500 balon siap dilepas mahasiswa Unair
Hubungan Masyarakat Forum Advokasi Mahasiswa (FAM) Unair, Ketut Shandy Swastika mengatakan, pelepasan balon itu sebagai simbol terima kasih kami kepada rakyat Indonesia, karena telah ikut membantu meringankan biaya kuliah mahasiswa Unair. Bantuan itu diberikan kepada 500 mahasiswa Unair melalui Beasiswa Bidik Misi dari APBN.
“Bisa dikatakan aksi simbolis pelepasan 500 balon ini adalah bentuk iklan kami kepada publik. Walaupun memang iklan yang kami lakukan ini mungkin jauh dari kata wah. Karena biaya kegiatan kami ini pun sangat minimalis,” kata Ketut Shandy Swastika dalam rilis yang dikirim ke redaksi, siang tadi.
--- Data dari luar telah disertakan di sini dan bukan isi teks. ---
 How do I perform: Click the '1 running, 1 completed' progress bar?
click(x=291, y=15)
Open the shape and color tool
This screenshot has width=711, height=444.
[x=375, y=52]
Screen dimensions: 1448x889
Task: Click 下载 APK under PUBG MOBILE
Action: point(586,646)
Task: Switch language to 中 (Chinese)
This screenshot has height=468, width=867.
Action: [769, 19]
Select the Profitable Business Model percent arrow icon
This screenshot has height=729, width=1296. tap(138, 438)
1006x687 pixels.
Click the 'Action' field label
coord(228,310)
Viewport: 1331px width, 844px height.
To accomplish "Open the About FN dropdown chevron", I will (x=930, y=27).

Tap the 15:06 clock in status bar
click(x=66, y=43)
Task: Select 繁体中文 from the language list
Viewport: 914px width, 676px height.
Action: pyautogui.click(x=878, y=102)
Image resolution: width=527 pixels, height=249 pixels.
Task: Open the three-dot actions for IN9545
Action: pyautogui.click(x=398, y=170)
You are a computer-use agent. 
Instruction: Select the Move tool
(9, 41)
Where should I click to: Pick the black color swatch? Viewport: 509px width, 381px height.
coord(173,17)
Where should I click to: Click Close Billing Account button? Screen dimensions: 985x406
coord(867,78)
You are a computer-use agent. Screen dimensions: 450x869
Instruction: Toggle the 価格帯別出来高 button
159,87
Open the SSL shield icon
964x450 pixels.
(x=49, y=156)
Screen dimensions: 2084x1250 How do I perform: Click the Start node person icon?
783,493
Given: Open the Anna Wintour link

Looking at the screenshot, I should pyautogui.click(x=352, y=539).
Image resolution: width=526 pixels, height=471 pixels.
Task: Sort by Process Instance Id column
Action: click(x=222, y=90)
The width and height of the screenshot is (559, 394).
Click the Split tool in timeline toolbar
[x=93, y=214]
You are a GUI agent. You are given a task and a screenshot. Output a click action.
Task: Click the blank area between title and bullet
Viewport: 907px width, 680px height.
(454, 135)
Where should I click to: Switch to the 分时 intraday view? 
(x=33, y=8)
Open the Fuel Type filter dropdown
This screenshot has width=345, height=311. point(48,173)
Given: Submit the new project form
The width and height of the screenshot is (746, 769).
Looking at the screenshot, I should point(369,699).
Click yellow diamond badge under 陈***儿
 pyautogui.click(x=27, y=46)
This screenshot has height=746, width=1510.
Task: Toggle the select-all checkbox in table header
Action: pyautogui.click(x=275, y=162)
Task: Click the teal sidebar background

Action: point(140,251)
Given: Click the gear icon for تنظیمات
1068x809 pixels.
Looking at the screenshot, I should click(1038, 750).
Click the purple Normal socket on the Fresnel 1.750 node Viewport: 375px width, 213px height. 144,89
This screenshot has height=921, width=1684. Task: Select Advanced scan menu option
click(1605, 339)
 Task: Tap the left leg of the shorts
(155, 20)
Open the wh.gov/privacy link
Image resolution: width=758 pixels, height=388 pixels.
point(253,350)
Iklan mahasiswa ini, lanjutnya, jauh lebih murah dibanding iklan yang gencar dilakukan pihak universitas. Mahasiswa Unair mengibaratkan pihak universitas sebagai ayah dan ibu mereka.
“Ayah dan ibu kami dengan segala kekuasaan yang mereka miliki leluasa memakai dana kas Unair yang sumbernya sendiri berasal dari biaya kuliah yang kami bayarkan dan dana rakyat (APBN) yang diterima Unair. Dana itu mereka gunakan membiayai iklan besar-besaran di berbagai media massa,” ungkap Ketut Shandy Swastika.
Aksi simbolisasi pelepasan 500 balon juga sebagai permohonan maaf mahasiswa kepada rakyat Indonesia atas kelakuan “ayah dan ibu” mereka.
“Mereka mengklaim sepihak memberikan Beasiswa Bidik Misi. Padahal nyata sumber pendanaan berasal dari rakyat Indonesia yang ada di APBN. Sekaligus kami juga minta maaf atas tidak tahu malunya ayah dan ibu kami yang masih tetap bersikeras menaikkan biaya SP3, padahal jelas-jelas kebijakan itu akan sangat memberatkan rakyat Indonesia,” sindirnya.
Sama seperti tuntutan awal, mahasiswa Unair menolak kenaikan SP3. Mereka menuntut pejabat Unair membatalkan kenaikan itu yang dinilai sangat memberatkan rakyat.
“Kami juga menuntut pihak universitas membuka transparansi keuangan Unair agar semakin terang duduk permasalahan kasus kenaikan SP3 tersebut,” kata Ketut Shandy Swastika dan Fareza Rahman.